Tricentis, the global leader in agentic quality engineering, announced at its annual industry conference, Tricentis Transform, a lineup of new AI-powered innovations designed to help enterprises build, validate, and deliver high-quality software at scale. The announcement includes three new technologies developed through Tricentis Labs, an innovation incubator that gives users early access to AI technology with the opportunity to help shape development through close collaboration with Tricentis, transforming emerging ideas into enterprise-ready solutions. Tricentis Labs and its innovations reflect Tricentis' continued investment and commitment to the future of agentic quality engineering.
As AI continues to transform software development, enterprises face the challenge of ensuring AI-generated applications and AI-powered systems are reliable, secure, and ready for production. The rapid pace of AI innovation also requires a faster approach to developing and validating new technologies.

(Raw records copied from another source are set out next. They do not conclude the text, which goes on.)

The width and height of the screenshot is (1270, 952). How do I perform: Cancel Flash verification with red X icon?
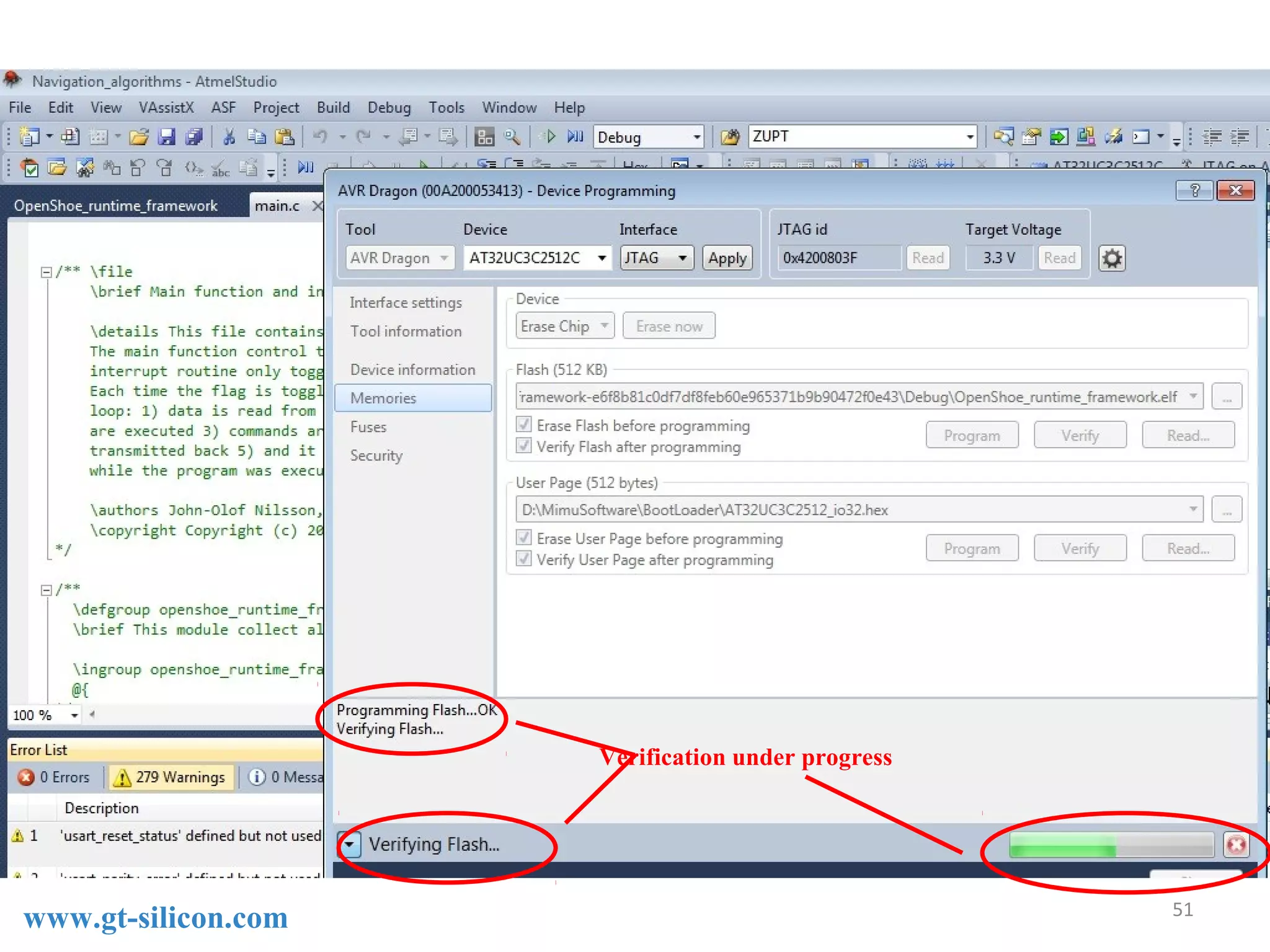click(x=1236, y=845)
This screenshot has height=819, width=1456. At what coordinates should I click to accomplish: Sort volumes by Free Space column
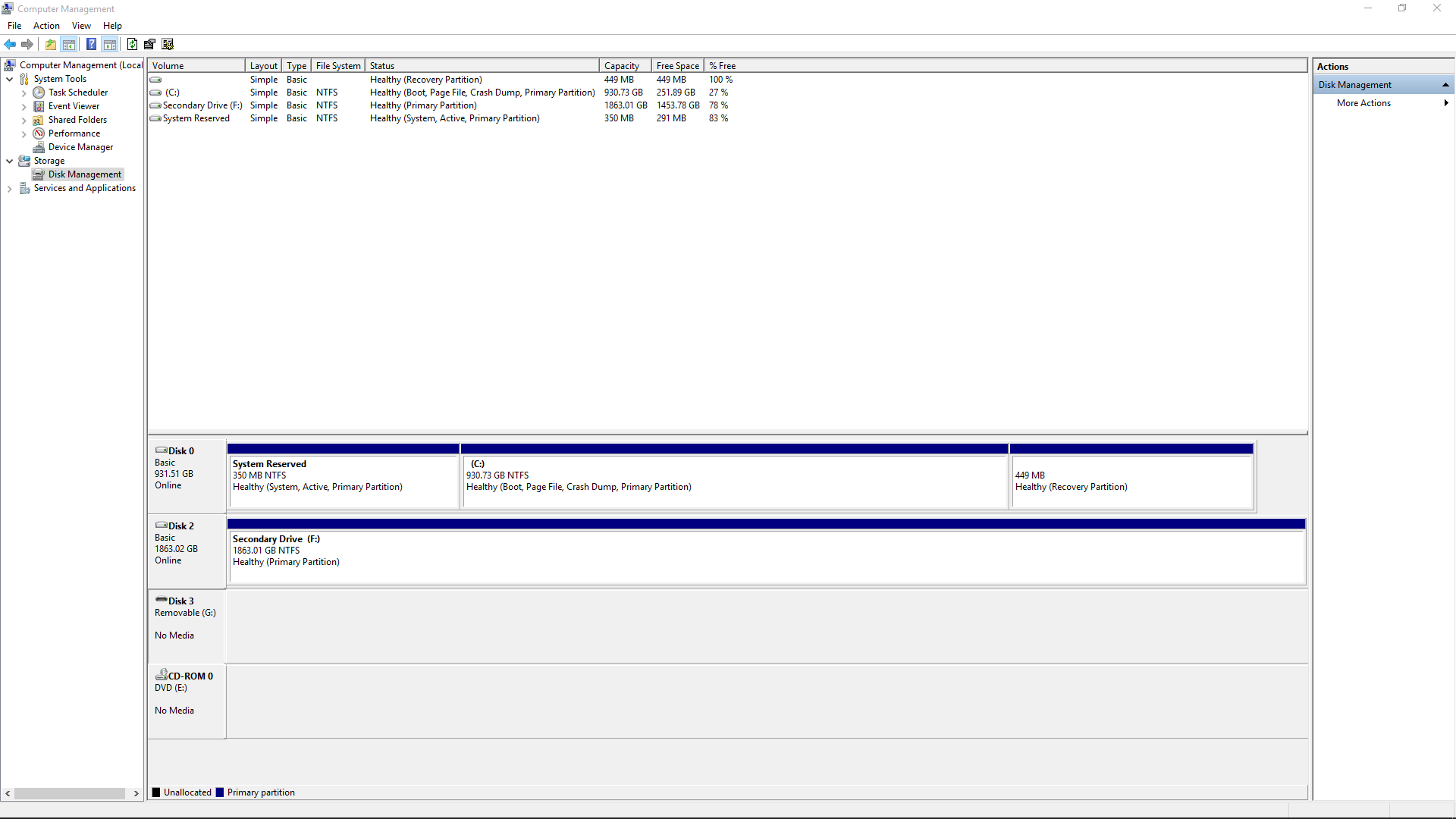click(677, 66)
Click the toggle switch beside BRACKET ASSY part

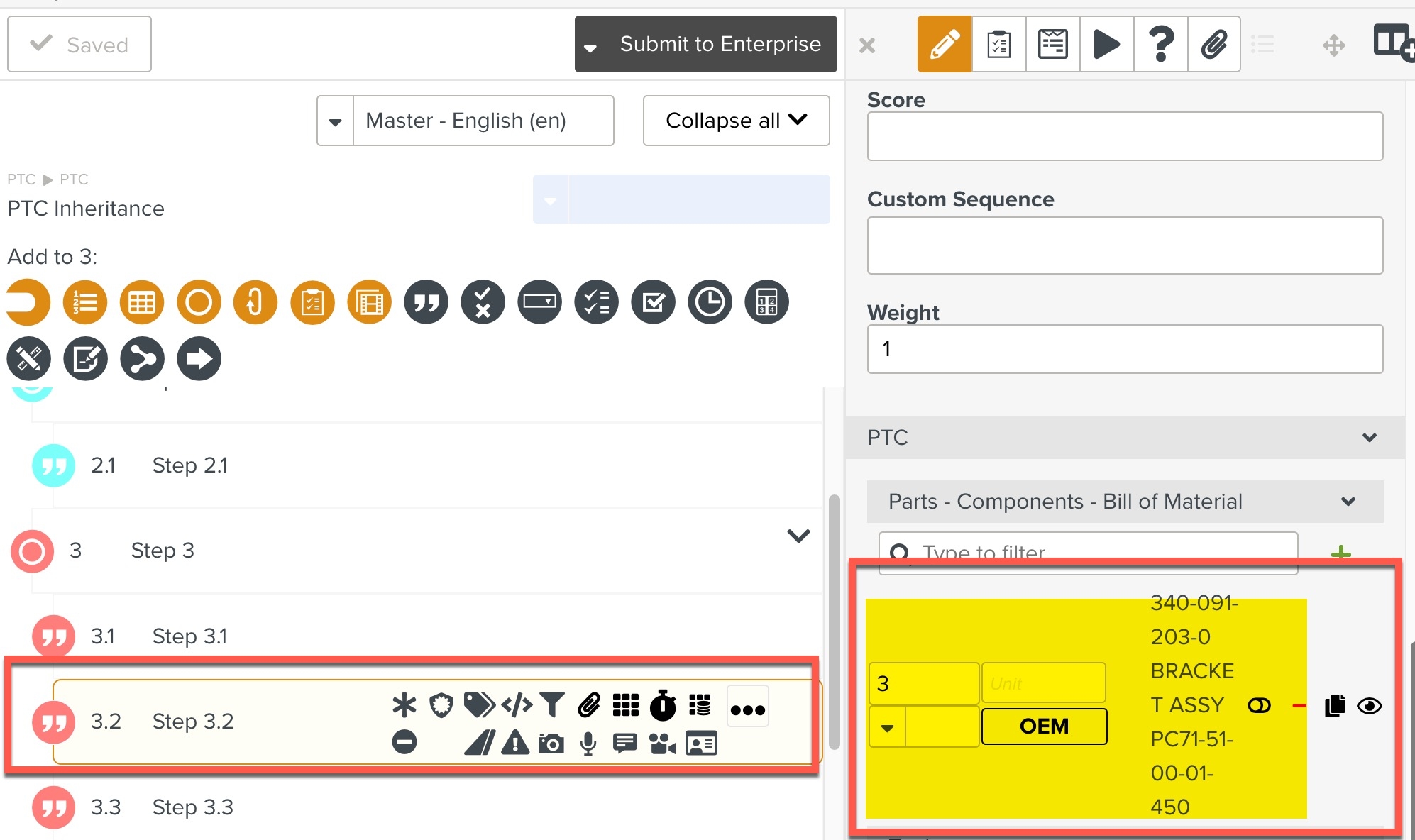pyautogui.click(x=1259, y=705)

Tricentis Labs is designed to put emerging AI technology into customers’ and partners’ hands faster, enabling Tricentis and participating enterprises to test ideas against real-world needs, learn from actual usage, and rapidly shape the technologies with the strongest potential into enterprise-ready solutions.

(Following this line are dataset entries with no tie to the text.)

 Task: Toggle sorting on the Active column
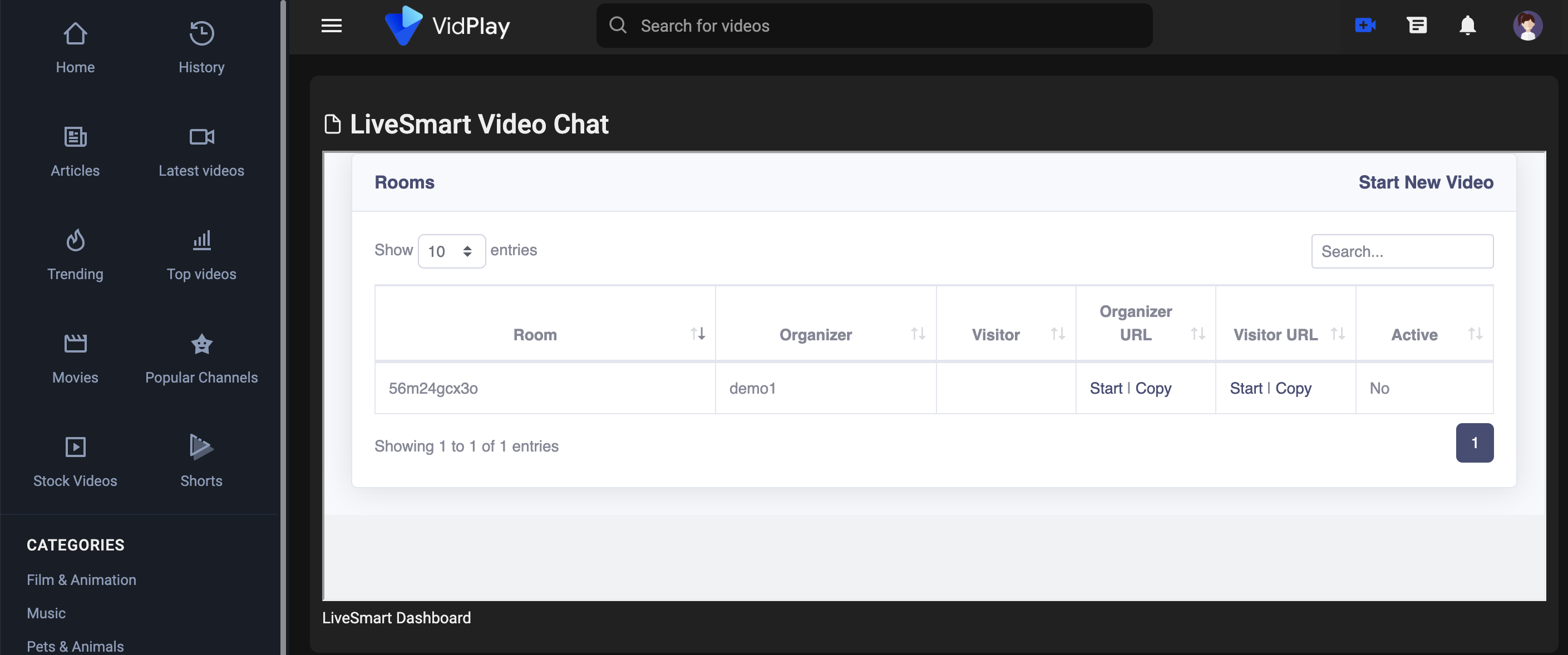point(1476,334)
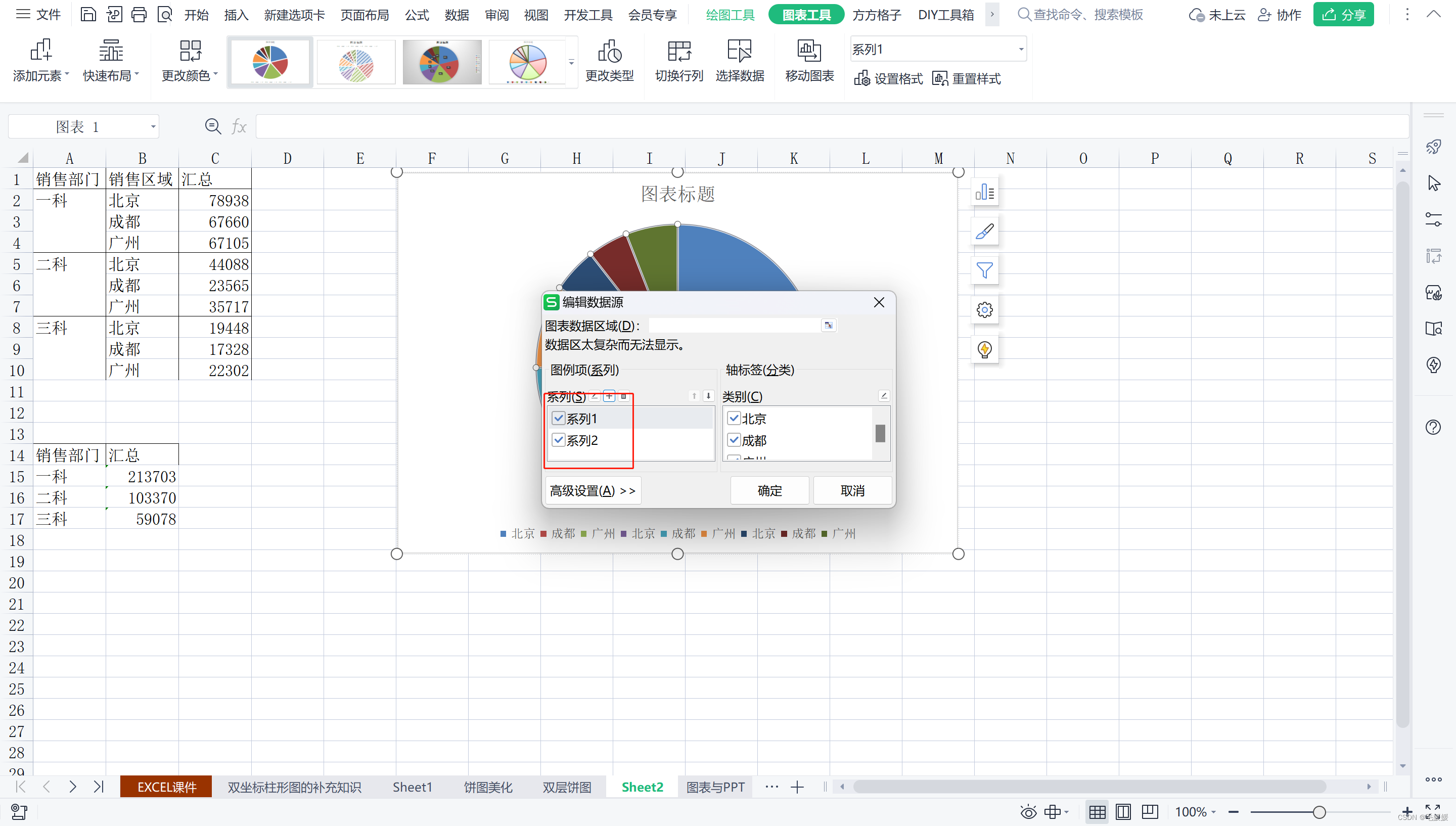Click the data range selector icon
1456x826 pixels.
pyautogui.click(x=828, y=326)
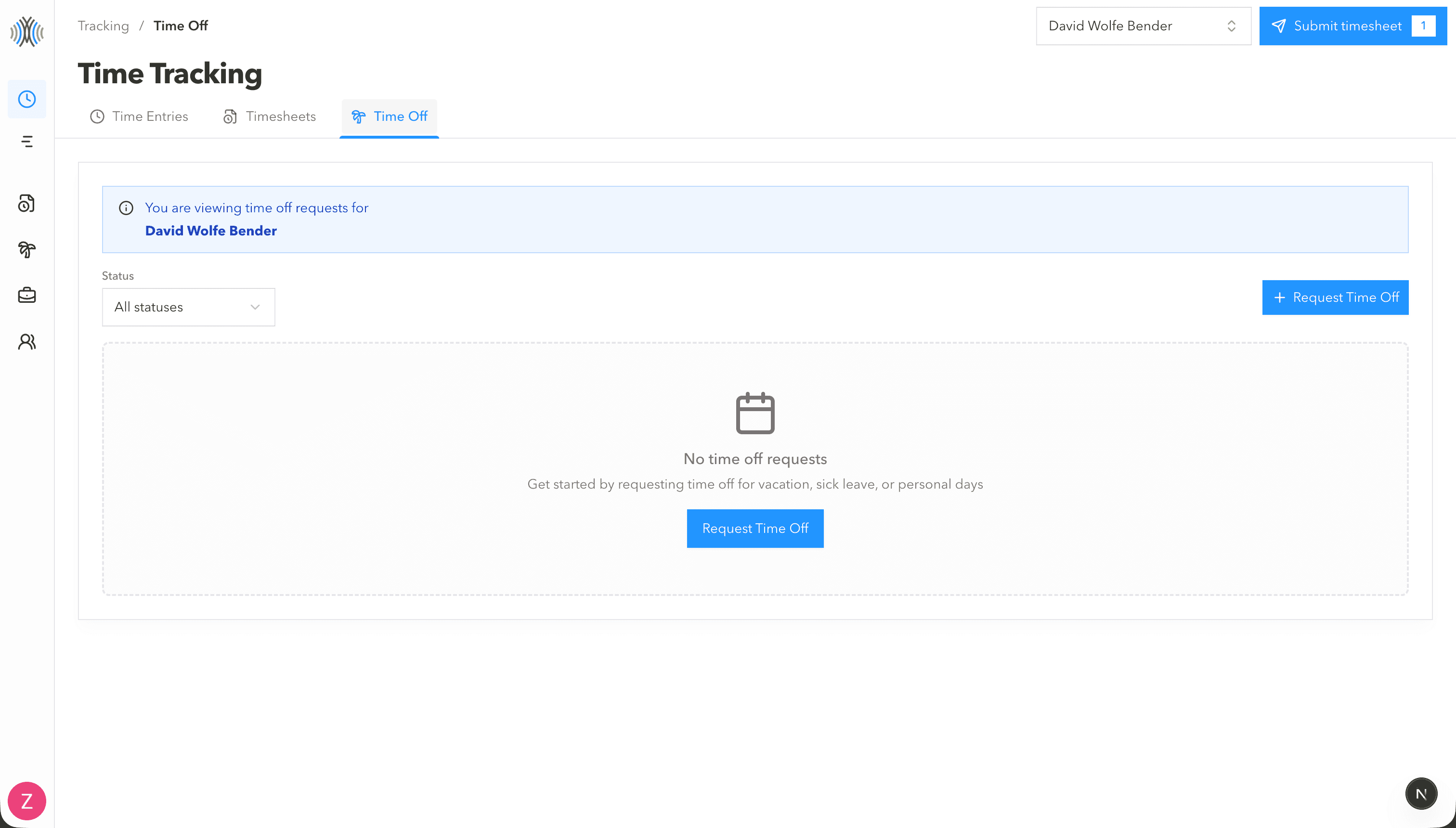
Task: Open the activity list icon in sidebar
Action: [x=26, y=142]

Organizations need AI that understands the context around their applications, testing, releases, and business processes to make informed decisions throughout the software development lifecycle. Tricentis’ latest innovations meet this need by bringing intelligence to autonomous application exploration, AI agent evaluation, and release decision-making, helping enterprises identify quality risks earlier, validate AI-powered systems, and make more informed release decisions.

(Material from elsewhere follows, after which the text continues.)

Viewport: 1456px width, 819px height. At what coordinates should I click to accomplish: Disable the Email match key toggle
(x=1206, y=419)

“AI is changing not only how software is built, tested, and released, but also how quickly enterprises need to innovate,” said Eran Sher, Chief Product Officer at Tricentis. “Through Tricentis Labs, we're working alongside customers and partners to put emerging technologies to the test and develop the next generation of AI agents and technologies that solve meaningful enterprise problems. This approach will help us move at the pace of AI while also helping engineering teams make better decisions throughout their software development lifecycles.”